Everything you need to watch the title game is below:
College Football Playoff Championship
No. 1 Clemson vs. No. 2 Alabama
Kickoff: 5:30 p.m. PT
Stadium: University of Phoenix Stadium, Glendale, Arizona
TV Channel: ESPN family of channels (MegaCast explained below)
TV Announcers: Chris Fowler, Kirk Herbstreit
Online Stream: WatchESPN
Radio Announcers: Mike Tirico, Todd Blackledge
Spanish Broadcast: ESPN Deportes
Announcers: Lalo Varela, Pablo Viruega
Favorite: Alabama -7
Weather: 51°F, Clear (Retractable roof)
ESPN Megacast Information: The entire ESPN family of networks will be involved in the broadcast, bringing back the ESPN Megacast production the network used for last year's title game.

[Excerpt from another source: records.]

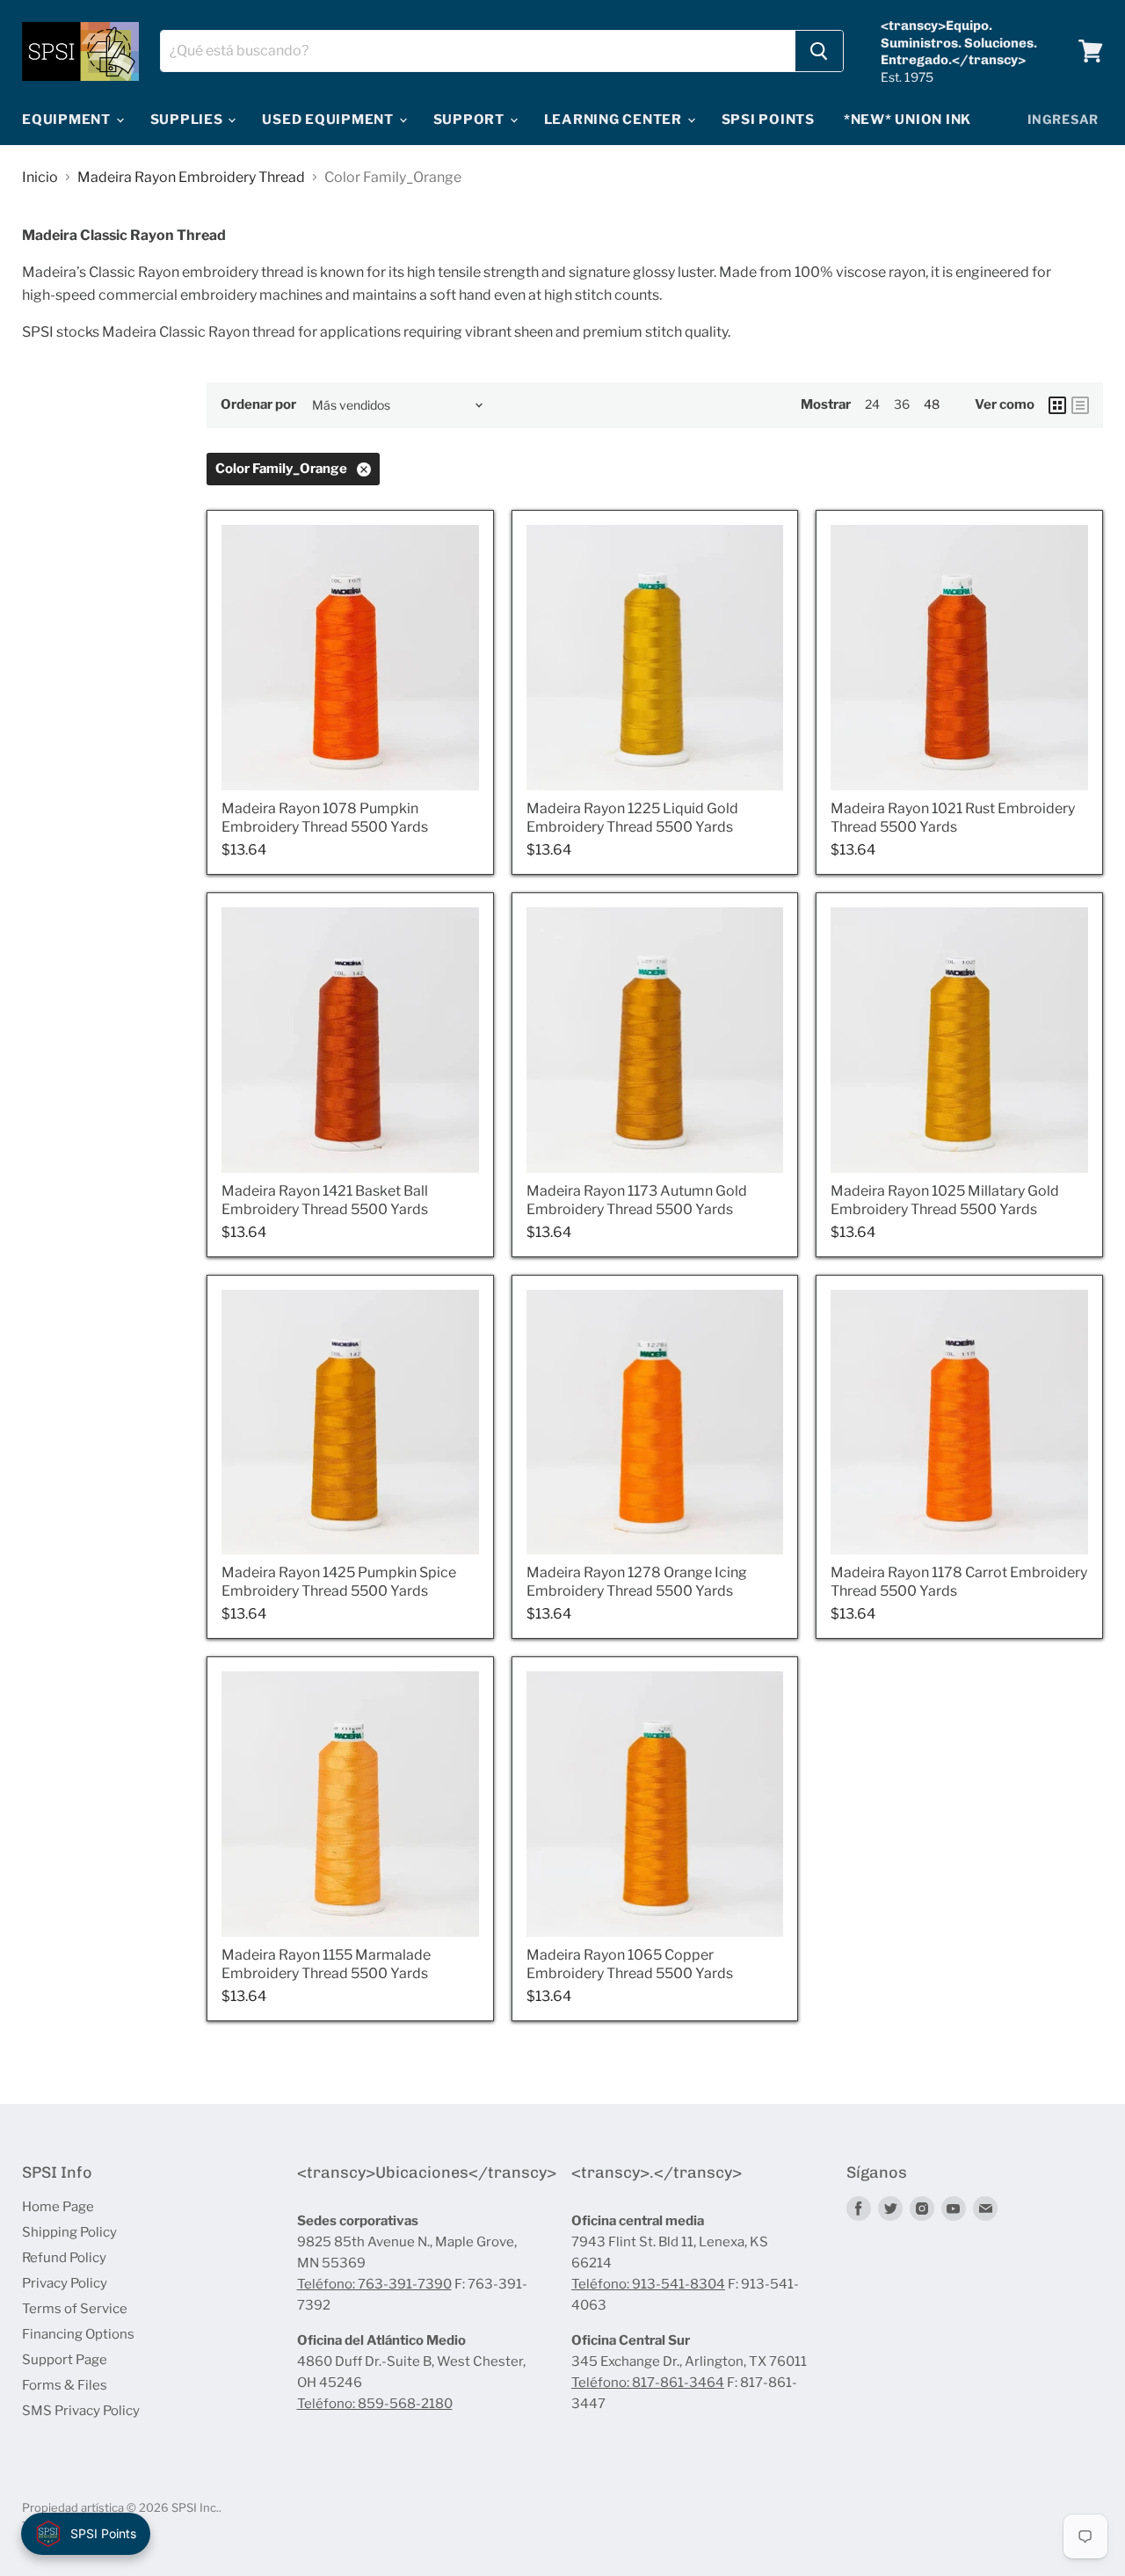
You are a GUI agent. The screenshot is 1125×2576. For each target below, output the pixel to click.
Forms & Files (64, 2385)
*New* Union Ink (907, 119)
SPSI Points (768, 119)
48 (932, 404)
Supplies (188, 119)
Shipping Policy (69, 2232)
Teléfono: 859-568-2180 (375, 2404)
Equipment (68, 119)
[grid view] (1057, 405)
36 (902, 404)
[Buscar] (819, 51)
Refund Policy (64, 2258)
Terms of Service (74, 2309)
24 (872, 404)
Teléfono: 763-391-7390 (374, 2284)
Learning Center (615, 119)
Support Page (64, 2360)
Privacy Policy (64, 2283)
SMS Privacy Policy (81, 2411)
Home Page (58, 2207)
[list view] (1080, 405)
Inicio (40, 178)
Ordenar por (258, 404)
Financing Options (78, 2334)
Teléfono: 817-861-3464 (647, 2382)
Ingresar (1063, 119)
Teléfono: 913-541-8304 (648, 2284)
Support (470, 119)
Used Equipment (329, 119)
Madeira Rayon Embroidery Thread (191, 178)
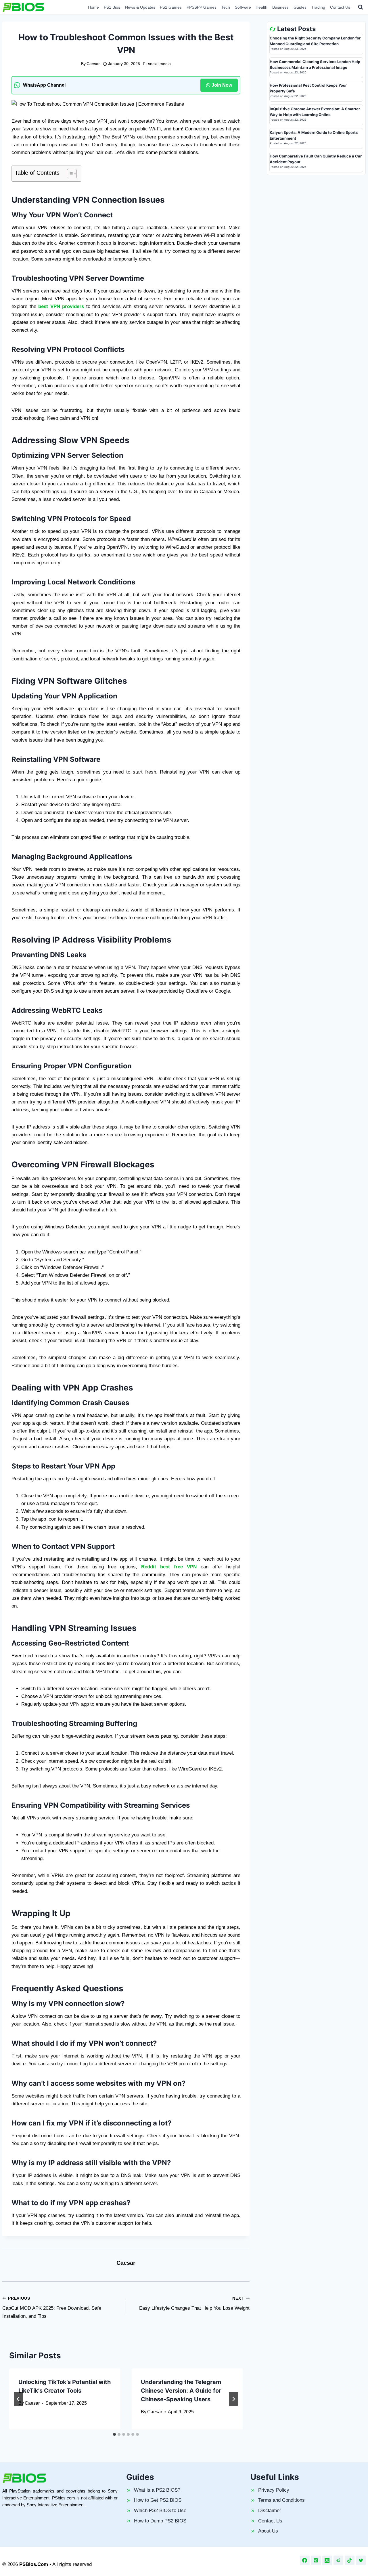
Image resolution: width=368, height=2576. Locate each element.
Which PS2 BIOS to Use (160, 2510)
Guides (300, 7)
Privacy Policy (273, 2490)
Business (280, 7)
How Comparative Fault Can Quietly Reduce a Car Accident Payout (316, 159)
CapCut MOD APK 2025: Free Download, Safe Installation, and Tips (51, 2307)
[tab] (114, 2434)
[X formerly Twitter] (361, 2560)
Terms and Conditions (281, 2500)
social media (159, 64)
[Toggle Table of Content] (68, 173)
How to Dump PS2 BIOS (160, 2521)
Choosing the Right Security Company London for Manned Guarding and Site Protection (315, 41)
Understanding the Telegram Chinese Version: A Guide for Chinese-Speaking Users (181, 2391)
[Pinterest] (316, 2560)
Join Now (222, 85)
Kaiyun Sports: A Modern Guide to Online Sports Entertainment (314, 135)
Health (261, 7)
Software (243, 7)
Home (93, 7)
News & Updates (140, 7)
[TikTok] (349, 2560)
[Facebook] (305, 2560)
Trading (318, 7)
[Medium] (327, 2560)
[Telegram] (338, 2560)
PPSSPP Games (201, 7)
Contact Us (340, 7)
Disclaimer (269, 2510)
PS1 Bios (112, 7)
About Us (268, 2531)
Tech (225, 7)
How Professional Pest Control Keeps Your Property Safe (308, 88)
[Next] (233, 2399)
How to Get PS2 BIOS (157, 2500)
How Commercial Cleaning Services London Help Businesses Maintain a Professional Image (315, 64)
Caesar (93, 64)
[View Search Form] (360, 7)
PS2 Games (171, 7)
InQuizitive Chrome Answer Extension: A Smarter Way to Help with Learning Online (315, 112)
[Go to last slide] (18, 2399)
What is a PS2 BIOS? (157, 2490)
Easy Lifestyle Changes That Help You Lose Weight (194, 2303)
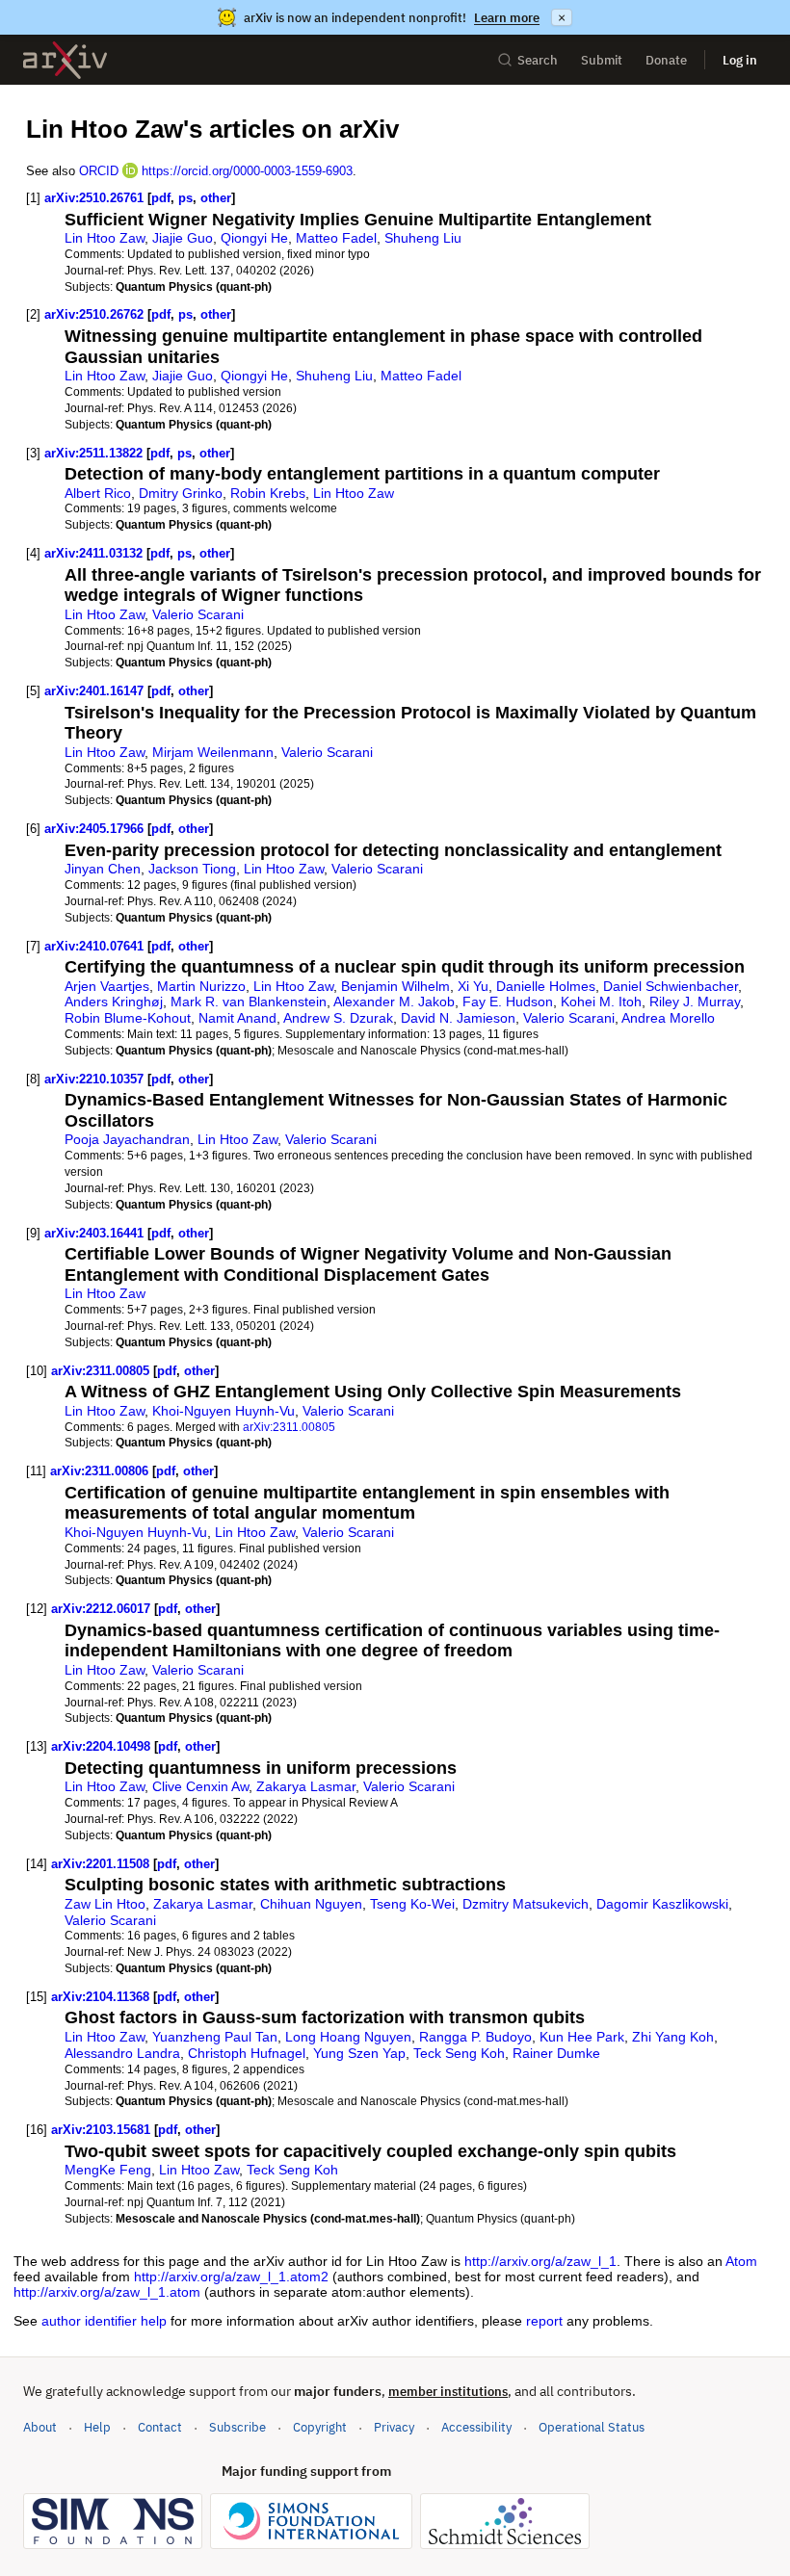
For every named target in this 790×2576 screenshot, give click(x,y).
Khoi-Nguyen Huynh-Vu (223, 1410)
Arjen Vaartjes (107, 986)
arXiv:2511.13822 (93, 453)
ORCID (98, 171)
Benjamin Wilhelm (395, 986)
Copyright (320, 2427)
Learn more (507, 18)
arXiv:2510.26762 (94, 314)
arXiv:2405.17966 (94, 828)
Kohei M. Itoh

While the regular television broadcast will be on ESPN and the readio broadcast will be on ESPNRadio, there will be a host of other options to fully cover the game:
- Film Room (ESPN2) - Florida coach Jim McElwain, Brian Griese, and CHris Spielman will break down the game from multiple angles as it happens.
- ESPN Voices (ESPNews) - Teddy Atlas, Michelle Beadle, Jay Bilas, Taylor Twellman, and Marcellus Wiley comment on the game from a "living-room" type of environment.
- Homer Telecast (ESPNU) - Joe Tessitore will host former Clemson quarterback Tajh Boyd and former Alabama center Barrett Jones as they provide "homer" analysis of the game.
- Finebaum Film Room (SEC Network) -Paul Finebaum, Greg McElroy, Booger McFarland, and Arkansas head coach Bret Bielema will watch and analyze the game, while interacting with fans via the phone and Twitter (#FinebaumFilmRoom).
- Sounds of the Game (ESPN Classic and ESPN3) - 100 microphones throughout the stadium bring the natural sounds of the game without analysts. Will include pre-game and halftime ceremonies.
- Command Center (ESPN Goal Line) - Split screen with live action and immediate replays of every play, isolate coaches cameras, and ESPN Radio broadcast.
- Mock Replay Booth (ESPN 3) - Recreated replay booth to give an inside look at the replay process in which every play is reviewed. Hosted by former ACC Coordinator of Officials Doug Rhoads and with ACC Replay Official Ralph Pickett and SEC Replay Communicator Ben Oldham.
- Pylon Cam (ESPN3) - Continuous stream of the cameras from the eight pylons around the field.
- Home Town Radio (ESPN3) - ESPN telecast with selectable Alabama and Clemson home radio broadcasts.
- Data Center (ESPN3) - Analytical data and social media content throughout the game.
- Spider Cam (ESPN3) - Continuous feed of the overhead/behind -the-offense camera.
- Taco Bell Student Section (ESPN3) - Cameras in the student section for reaction to every play.